Up to 6 students are chasing every place available through the clearing system as the best cohort in history fight for entry to a degree course. By mid morning yesterday the elite universities had already announced they were full.
Today’s headlines have got me thinking about whether Birmingham has the qualifications to retain its students after they have graduated from our universities and colleges?
A cynic (who me?) could say Broad Street is now a cultural and literal wasteland. The once über cool Arcadian Centre has lost its shine. Pubs and Clubs are being closed in Digbeth because of noise bleed and poor planning policy. The dire lack of support for independent retail has resulted in a homogenous shopping experience in the city centre.
Can Birmingham ever compete against London in the graduate retention stakes?
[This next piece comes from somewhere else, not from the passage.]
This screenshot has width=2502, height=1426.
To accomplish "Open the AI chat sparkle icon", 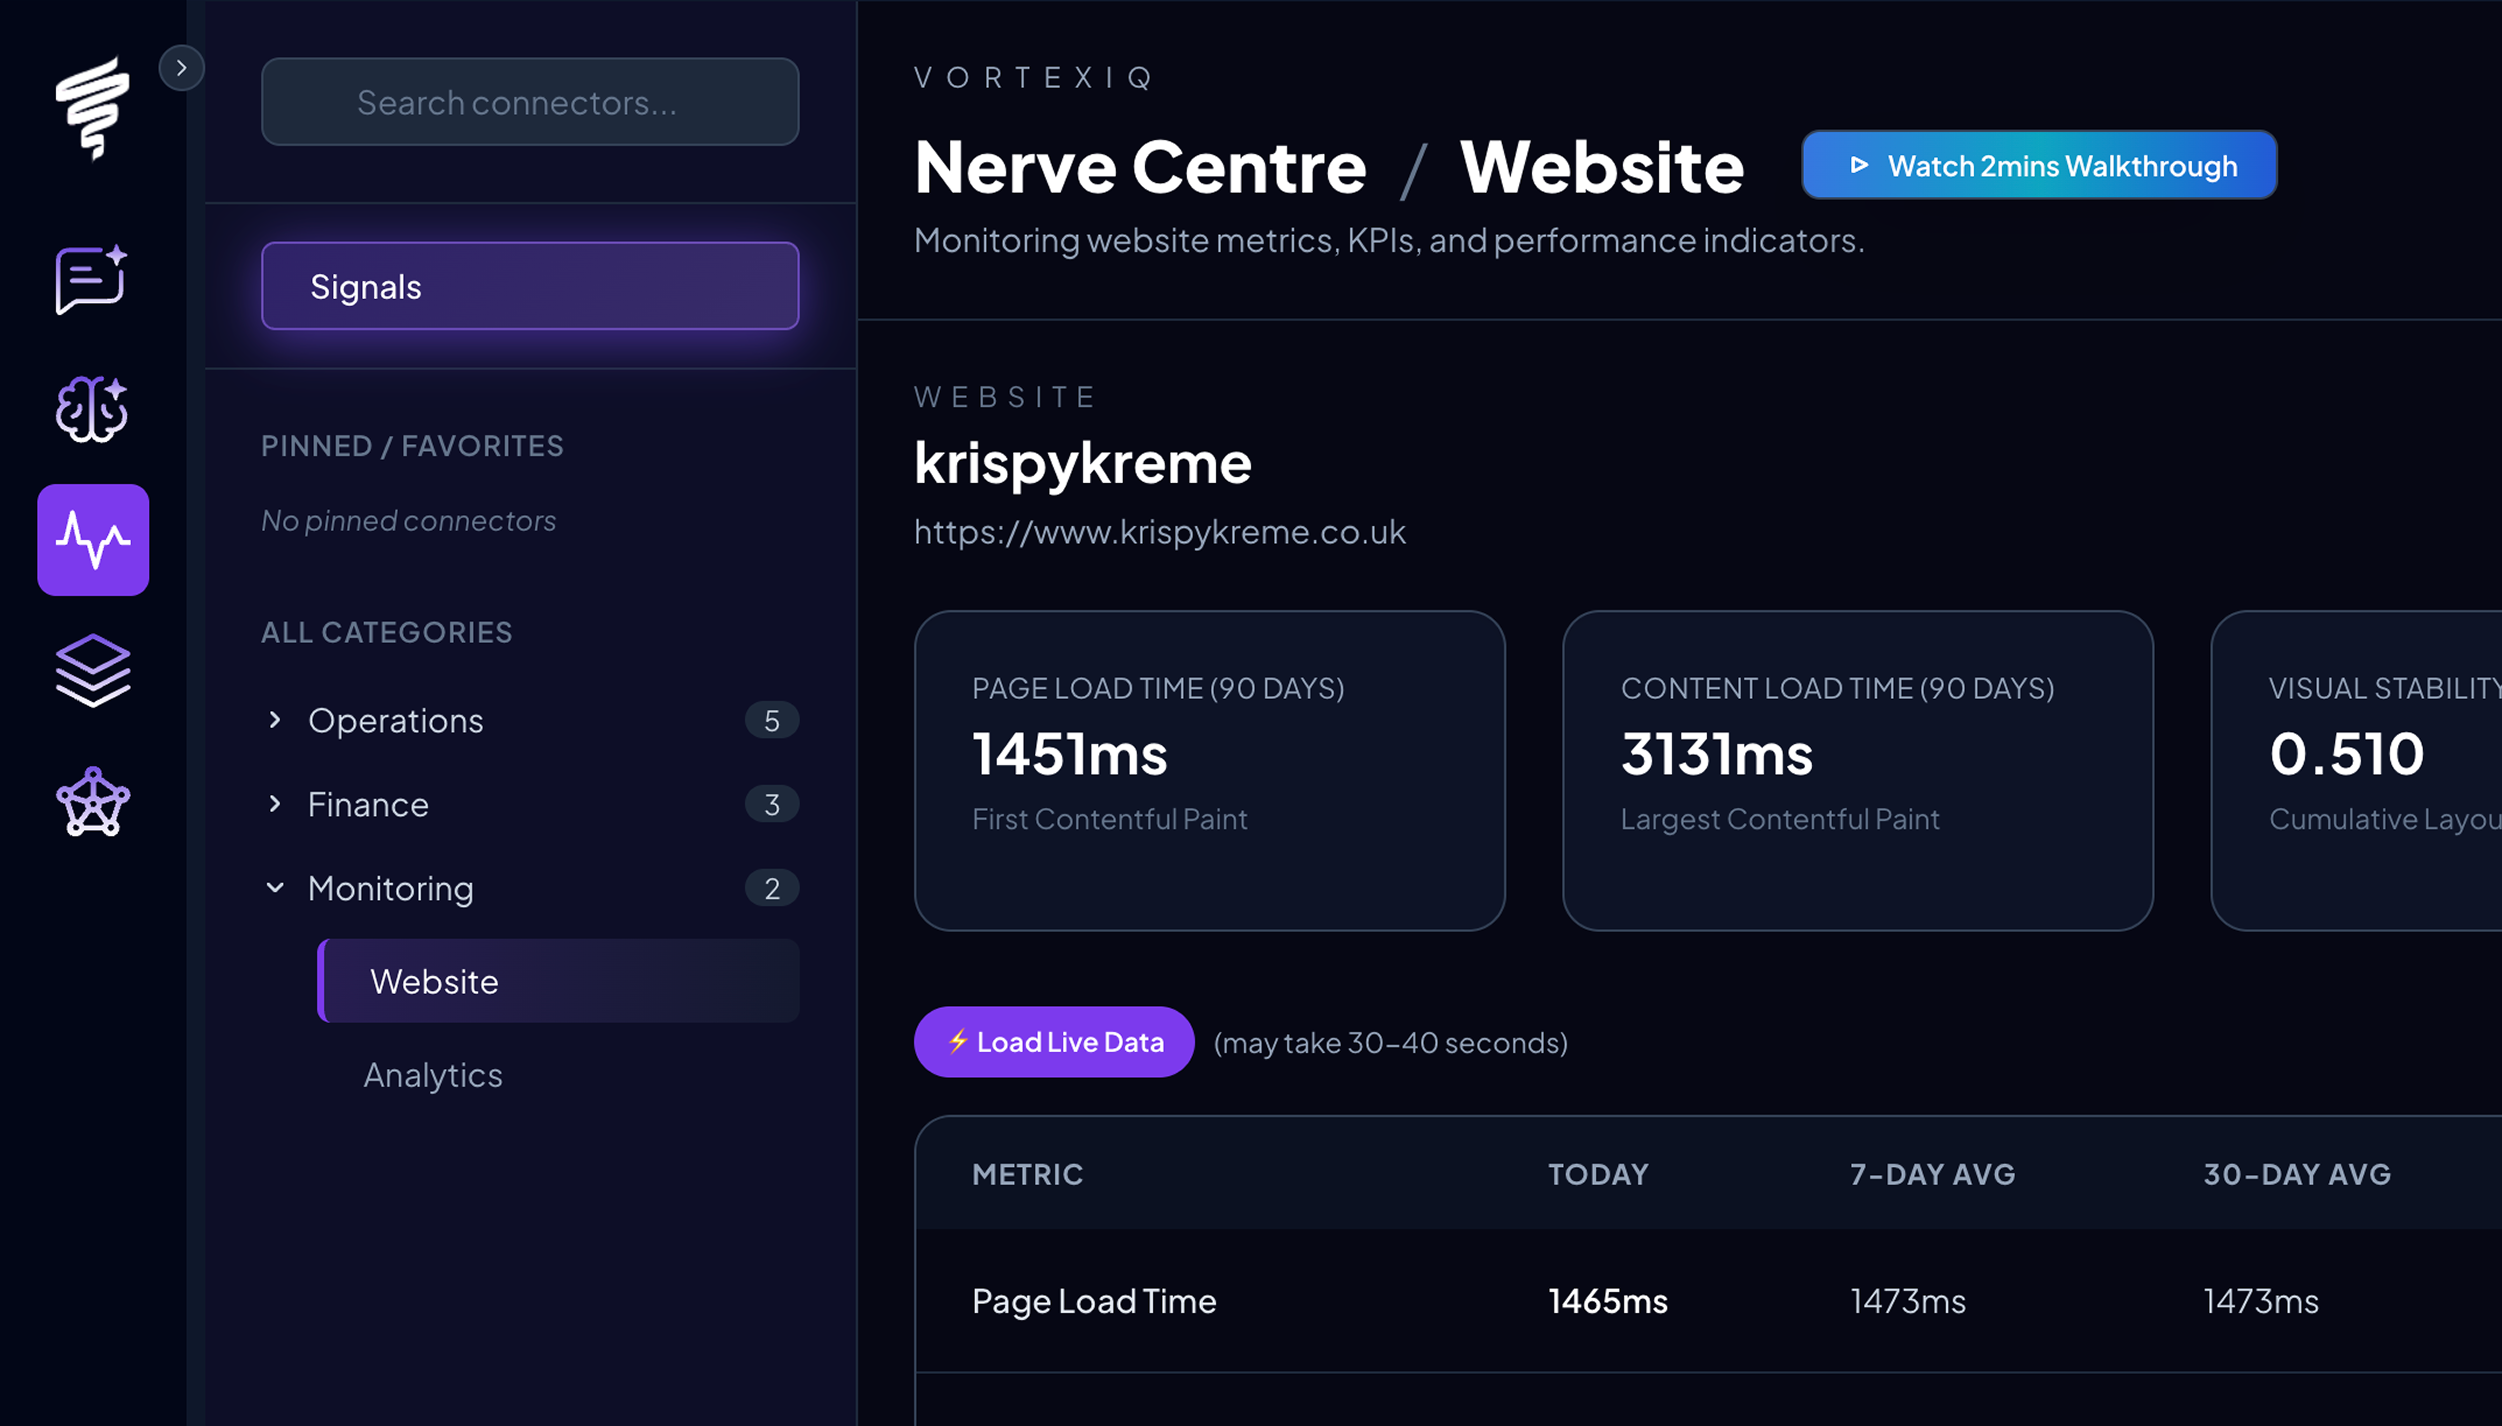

The more I think about it the more I like the idea of a Greater Birmingham. I doubt this will ever happen but when I consider how we gain maximum leverage from our local assets I can only see benefit from the region having a shared and thus louder voice with its combined assets and a coherent communications strategy with synergistic objectives. The surrounding towns and boroughs will not lose their identity or charm any more than Chelsea or Wimbledon did during the creation of Greater London in the ‘60s.